Since the previous ERO report, a number of long-standing playcentre families have moved on to school. A part-time educator was employed by parent members in February 2017.

This review was part of a cluster 13 in the Southland Playcentre Association.

The Review Findings

The playcentre has an important role in providing early childhood opportunities in this rural area. Adults are in the very early stages of rebuilding capability following a significant turnover of membership. Systems and processes are not sufficiently understood, shared and consistently implemented by parent members to enable them to develop and maintain high quality practice. 

Assessment, planning and evaluation of children's learning needs improvement. This was a key next step in the previous report. Some progress has been made in the quality of post-session meetings where adults discuss strategies to support individual children's learning. Members agree that there is still significant work to do to ensure that adults are consistently noticing and recording children's previous learning to inform future planning.
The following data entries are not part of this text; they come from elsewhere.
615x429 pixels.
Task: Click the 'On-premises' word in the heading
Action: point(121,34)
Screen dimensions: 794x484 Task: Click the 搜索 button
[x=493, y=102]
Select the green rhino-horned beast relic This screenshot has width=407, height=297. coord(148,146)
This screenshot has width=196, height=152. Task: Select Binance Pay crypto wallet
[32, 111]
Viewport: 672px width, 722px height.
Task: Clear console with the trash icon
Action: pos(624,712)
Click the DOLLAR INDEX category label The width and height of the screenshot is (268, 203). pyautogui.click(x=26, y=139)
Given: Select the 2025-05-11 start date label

The induction process to support new members to meet playcentre expectations requires strengthening. There has been a recent focus on growing membership. New parents are warmly welcomed and encouraged to participate in activities alongside their children. However, opportunities to engage with children in their learning are not consistently acted upon.
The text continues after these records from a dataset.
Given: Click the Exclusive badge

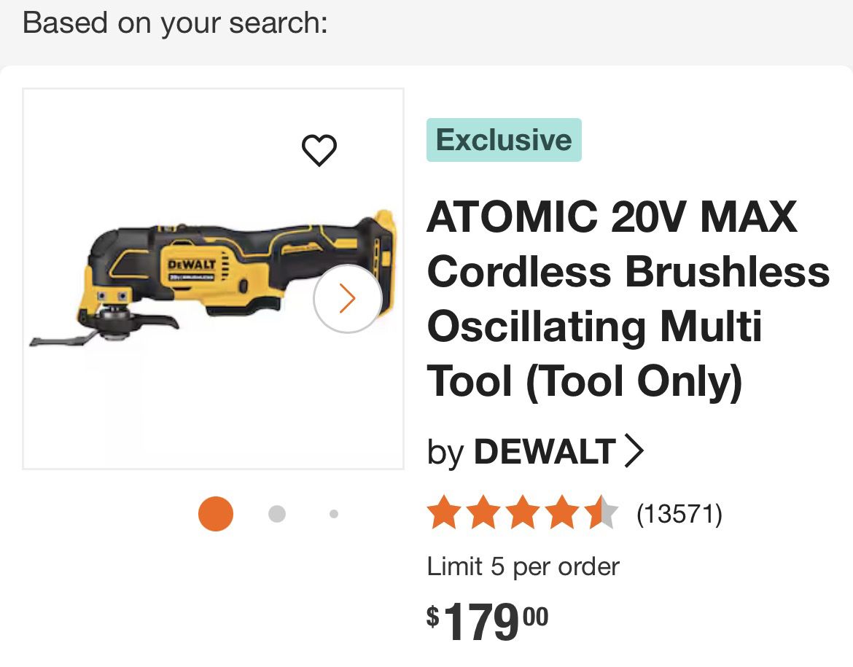Looking at the screenshot, I should 504,140.
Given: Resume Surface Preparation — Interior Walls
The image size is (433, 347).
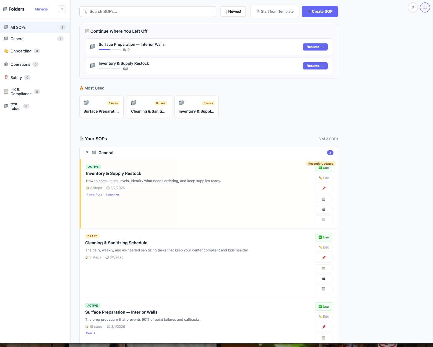Looking at the screenshot, I should [x=315, y=47].
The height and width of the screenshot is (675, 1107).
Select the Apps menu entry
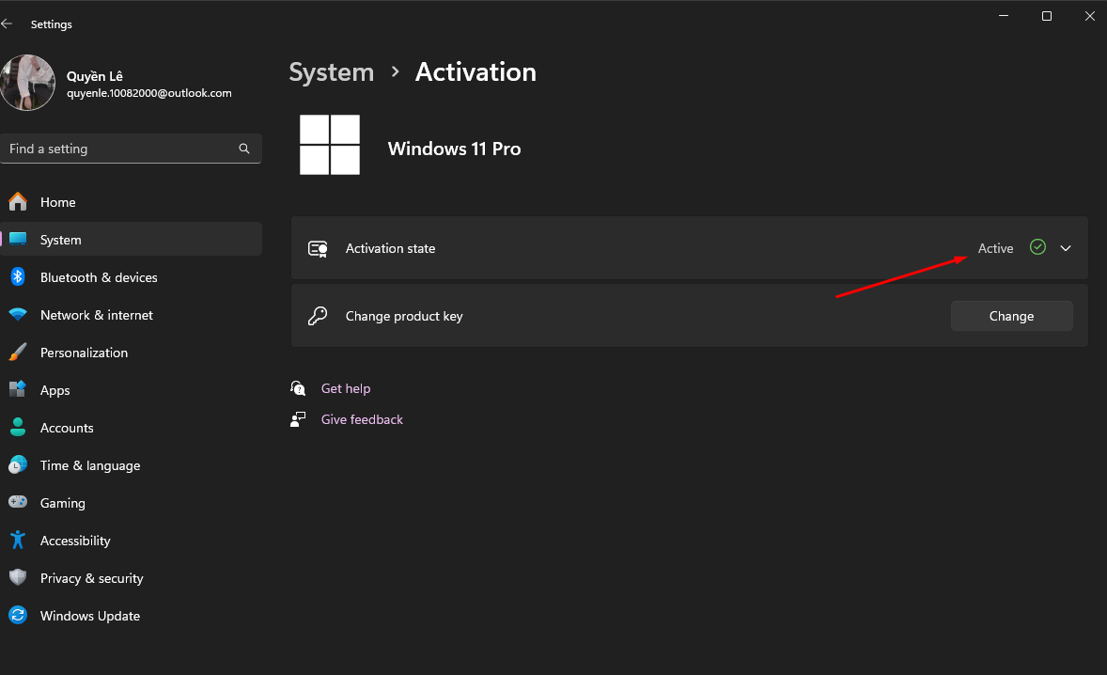click(55, 390)
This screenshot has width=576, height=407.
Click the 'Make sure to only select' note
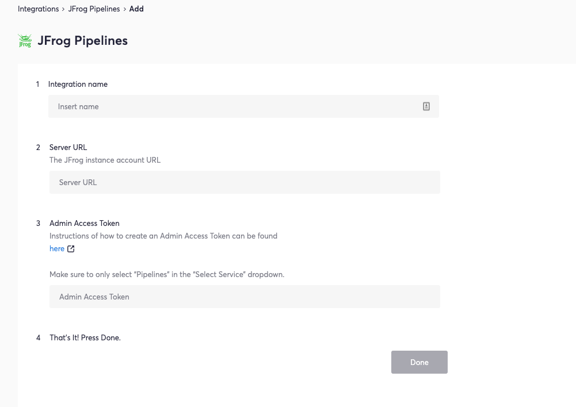click(x=167, y=274)
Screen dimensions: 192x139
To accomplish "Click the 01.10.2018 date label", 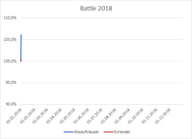I will click(136, 116).
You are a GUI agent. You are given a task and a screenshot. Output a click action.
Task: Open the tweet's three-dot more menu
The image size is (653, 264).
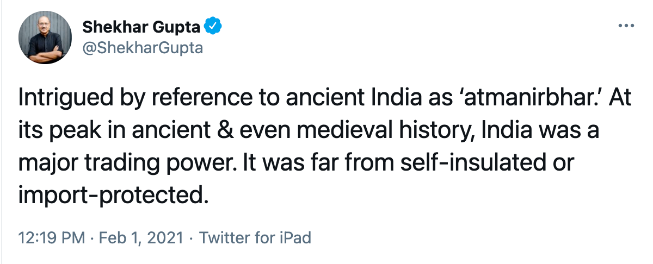click(627, 26)
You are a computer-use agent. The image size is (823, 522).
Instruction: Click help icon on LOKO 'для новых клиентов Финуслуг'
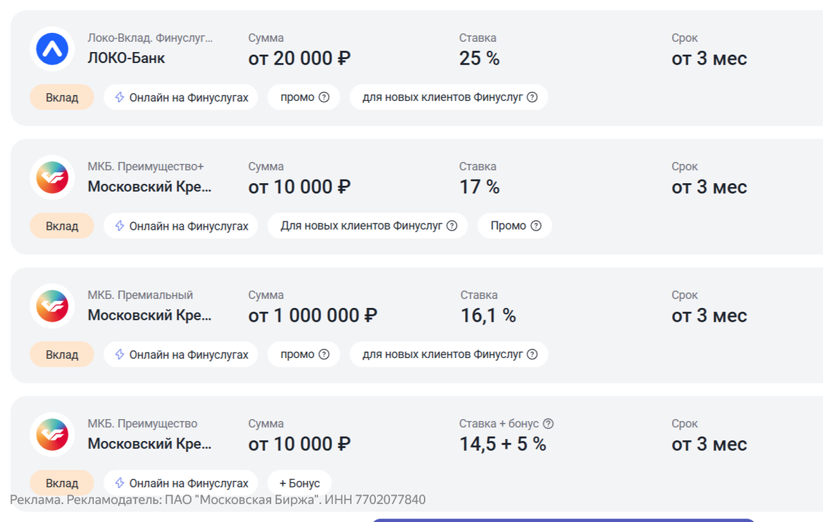(x=532, y=97)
Bicultural practices are evident in some routines and resources. Adults recognise the need to strengthen this approach across playcentre programmes and to further develop their understanding of supporting Māori children's culture, language and identities. ERO's evaluation affirms this development.

Internal evaluation needs considerable development. This was a key next step in the previous report. Reflection is informing resource decisions and the new educator has recently introduced self review. Parent members agree they need to develop their knowledge and understanding of internal evaluation as a tool to drive ongoing progress to improve outcomes for children.
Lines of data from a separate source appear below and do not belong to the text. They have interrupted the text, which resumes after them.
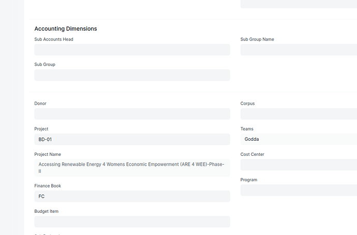Click the Teams field label
357x235 pixels.
(x=247, y=129)
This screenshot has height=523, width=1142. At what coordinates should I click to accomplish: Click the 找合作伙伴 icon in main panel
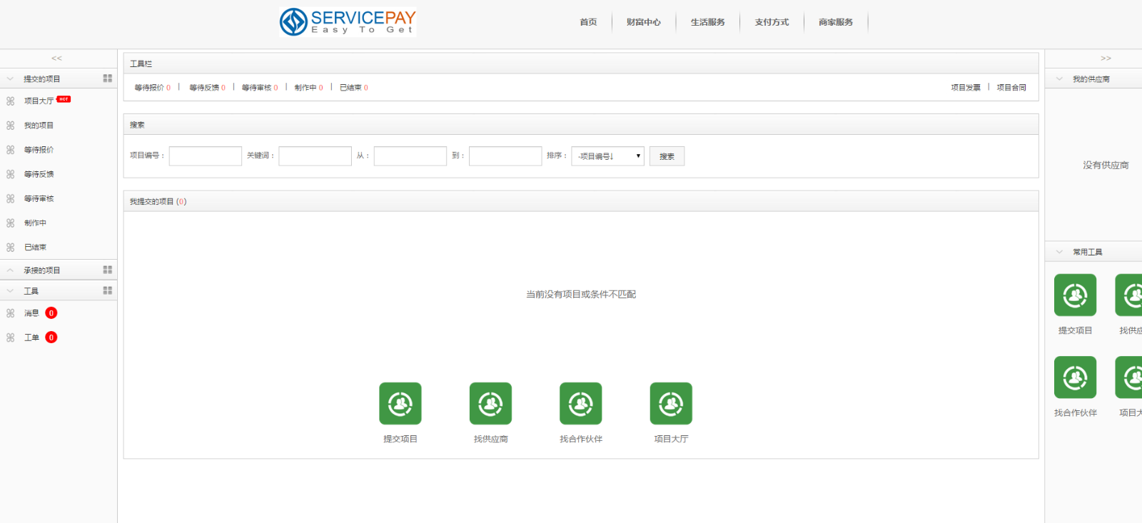pos(580,404)
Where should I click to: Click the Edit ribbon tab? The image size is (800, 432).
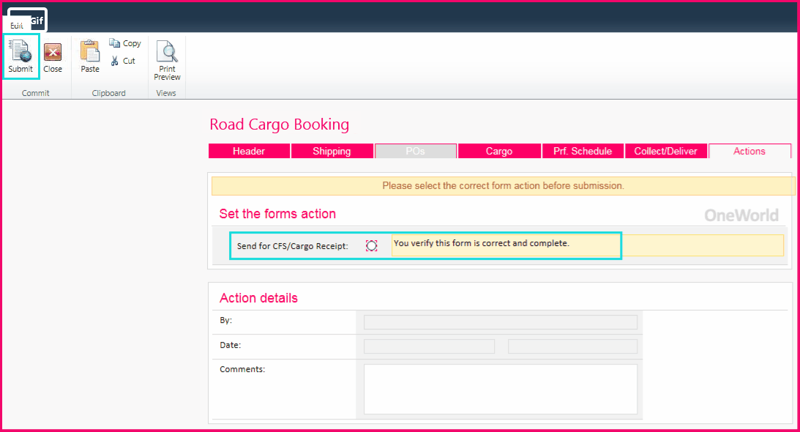pos(17,24)
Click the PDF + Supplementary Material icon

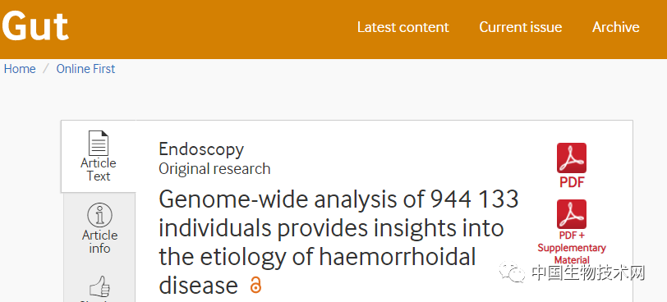tap(571, 214)
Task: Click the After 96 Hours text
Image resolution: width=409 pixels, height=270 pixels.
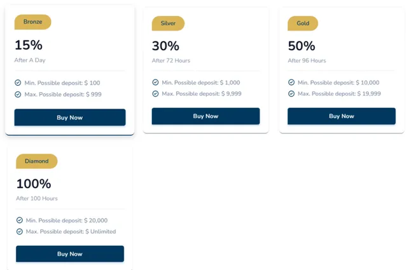Action: click(307, 61)
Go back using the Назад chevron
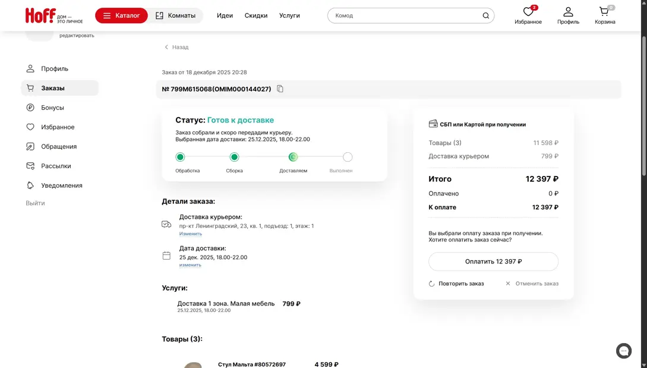The width and height of the screenshot is (647, 368). 167,47
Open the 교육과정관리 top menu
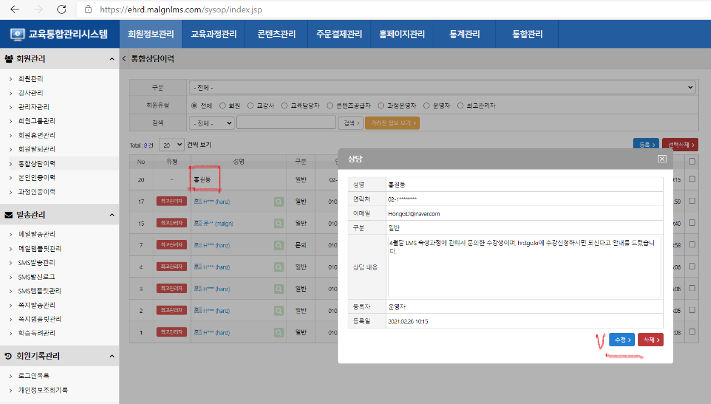The width and height of the screenshot is (711, 404). 213,34
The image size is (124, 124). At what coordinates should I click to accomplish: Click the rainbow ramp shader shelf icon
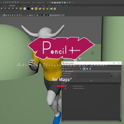click(x=21, y=9)
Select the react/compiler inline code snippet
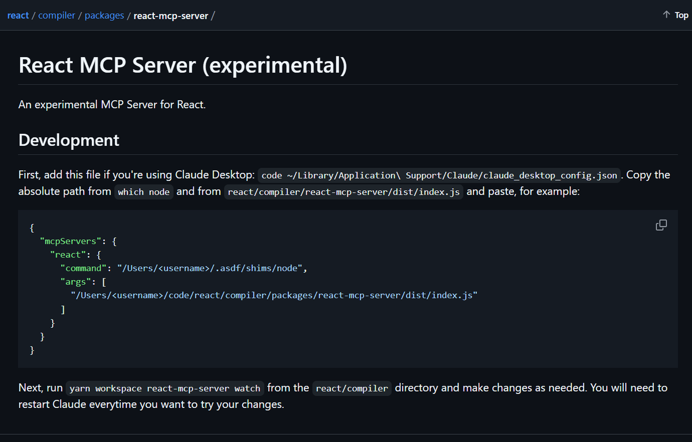The image size is (692, 442). [352, 388]
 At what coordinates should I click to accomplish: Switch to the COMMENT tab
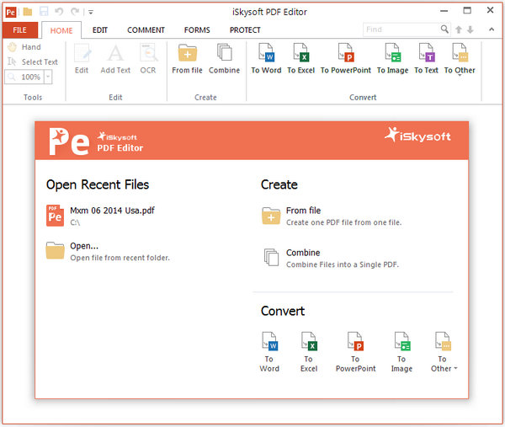coord(146,30)
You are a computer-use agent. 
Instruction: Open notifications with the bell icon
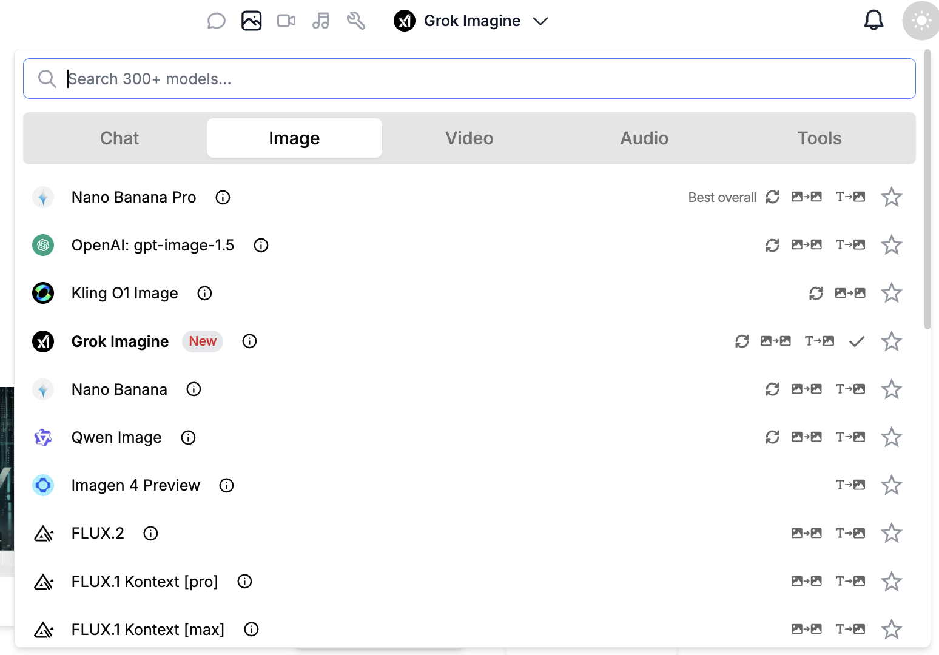[873, 19]
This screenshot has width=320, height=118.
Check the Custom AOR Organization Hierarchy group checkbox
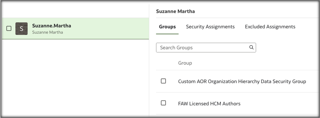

Sustainability of provision at Otautau Playcentre is a concern. A relatively low number of parents have higher level Playcentre qualifications. There is a need to empower and motivate parents to discover more about children’s learning.

A small, core group of members show commitment to maintaining a playcentre presence in Otautau. They have employed a Playcentre qualified educator to support their practice in improving outcomes for children. Additional targeted support is needed to help members address the areas for development detailed in this report.

The board has been proactive in developing processes to assist in the smooth transition for playcentres to work under the NZPF. Opportunities have been offered to playcentre members to engage with SPA to consider how they can best support services through the impending restructure.

The board has identified a number of systems and processes have lapsed and need improvement. Immediate attention is required to review policies that guide the appointments procedure and health and safety practices. The appraisal process has also lapsed or not been robustly implemented. These improvements are a priority to meet licensing criteria, and for monitoring the quality of centre practices.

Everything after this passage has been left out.